Нет, не надо, — поспешно добавила она, когда Корделия взялась за фартук, — ты и так всю неделю хлопочешь на кухне. Дядя ждет тебя с бокалом вина.
— Да уж, иди наверх, дружок, — сказал Гарри. — Я буду через минуту.
Хотя Корделия уже и привыкла к тому, что в компании ее называют «дружком», она только сейчас поняла, как ей это не нравится. Но, раз уж она решила, что не опустится до ревности, пришлось смириться. «Минутка» Гарри растянулась на десять, и, когда он наконец присоединился к ней, дяде и тете, она никак не могла решить для себя, то ли он такой же, как всегда, то ли притворяется, будто ничего не произошло. Шум дождя и гром мешали разговору за столом, а потом вдруг сверкнула яркая молния, и свет погас, так что остаток ужина прошел при свечах, и трудно было наблюдать за выражением лиц.
Постепенно гроза прошла, и дождь напоминал о себе лишь звоном капель, падавших с козырька крыльца на гравий. Ветер тоже стих, и, когда дядя Теодор открыл окно, холодный влажный воздух ворвался в столовую. Тетя Уна ушла к себе, но Гарри, Беатрис (которая, очевидно, восприняла стычку на дороге как разрешение на снятие напряженности в ее отношениях с Гарри) и Теодор все продолжали беседу, пока Корделии все это не надоело, и она довольно настойчиво попросила Гарри проводить ее наверх, в студию.
Воздух был неподвижным, и она предпочла не зажигать свет, а взять с собой свечу.
— Что-нибудь не так, дружок? — спросил Гарри, когда они подошли к лестнице.
— Не называй меня так! — вскрикнула она, чуть не добавив, что она ему больше не друг.
— Извини, я вовсе не хотел… Извини, — печально произнес он. Пока они молча поднимались на второй этаж, она изводила себя подозрениями в отношении Беатрис и только уже возле студии вспомнила про «Утопленника».

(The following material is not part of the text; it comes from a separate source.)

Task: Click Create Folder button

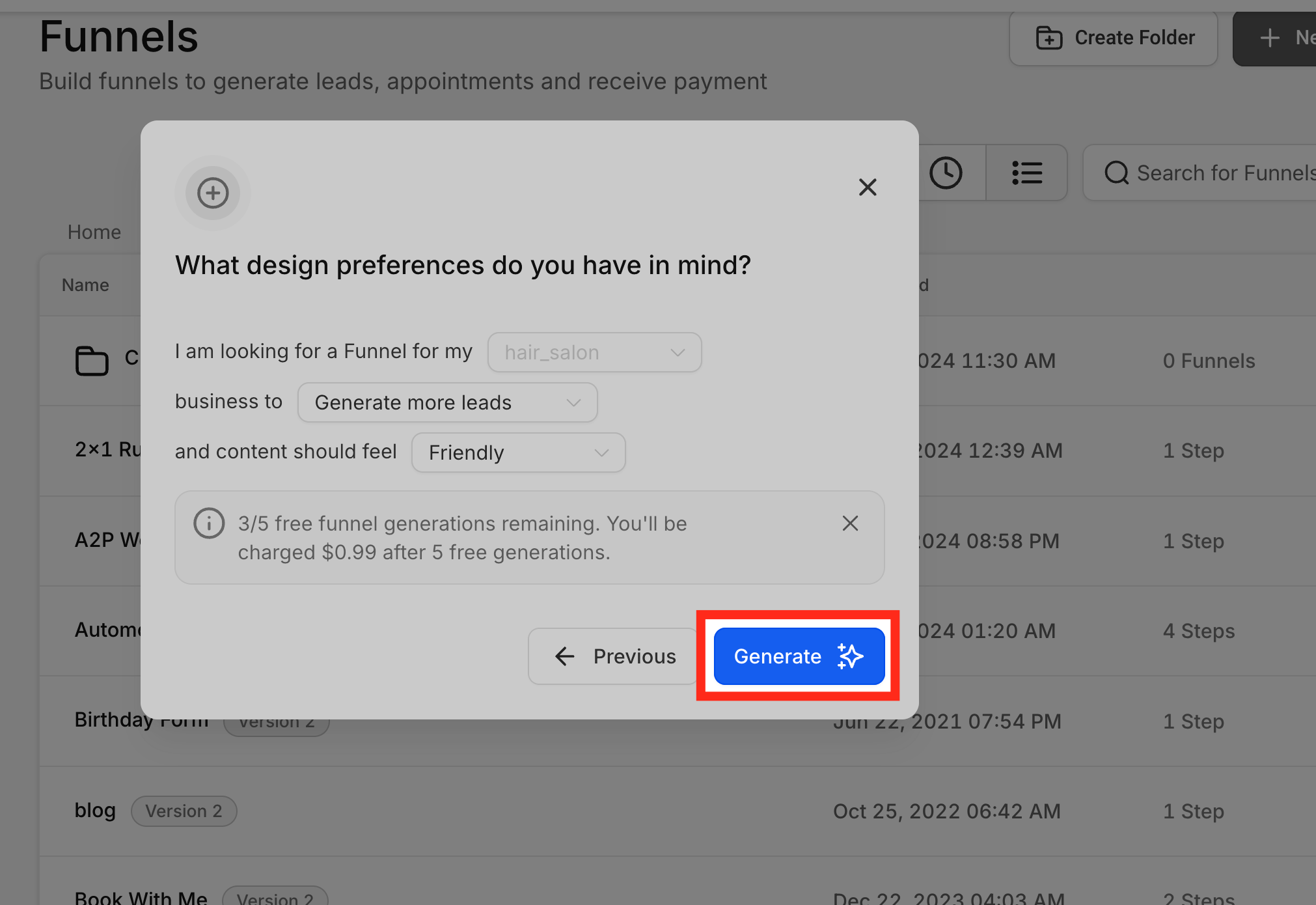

Оставив Гарри в темном коридоре, она пошла к себе в комнату за ключом, продолжая обдумывать свой план. Она не могла напрямую спросить у него про Беатрис, поскольку не хотела показаться ревнивицей, да и вполне возможно, что Гарри чист; тогда ее вспышка могла бы усложнить и без того непростую ситуацию. Но ей ничто не мешало устроить ему испытание: она положит свой волос между дощечками «Утопленника» и на ночь оставит дверь в студию незапертой; если он обманет ее, она непременно узнает и тогда помолвка будет расторгнута.
Хотя на лестнице было довольно прохладно, студия еще не остыла после дневной жары. Она зажгла свечи в канделябре на столе, а свою свечу поставила на аналой. Когда она открыла окно, пламя свечей даже не дрогнуло. Ночь была безлунной, но небо очистилось от облаков, и мерцающие звезды отражались в мокрой траве.
Она обернулась к Гарри, который стоял возле мольберта и, как ей показалось, нарочито игнорировал аналой.
— В чем дело, друж… Извини, я хотел спросить, что-нибудь случилось?
— Ничего, — холодно ответила она, недоумевая: неужели он ничего не понимает?
— Надеюсь, ты не сердишься из-за той маленькой ссоры на дороге?
Она еще больше разозлилась и попыталась снять с пальца подаренное кольцо, чтобы швырнуть ему в лицо, но оно словно приросло.
— Вот и хорошо, я знал, что ты не станешь сердиться. Послушай, друж… Извини, я так устал сегодня, думаю, мне пора спать. Не провожай меня. Спокойной ночи.
Дежурным поцелуем он коснулся ее щеки и пошел к двери. Молча, она взяла канделябр со стола и свечу с аналоя.
— Э-э… Ты разве не будешь закрывать окно?
Она покачала головой и, выходя из студии, вытащила из открытой двери свой ключ. Пламя свечи мешало ей увидеть выражение его лица, но по ее лицу можно было прочитать все, о чем она думала.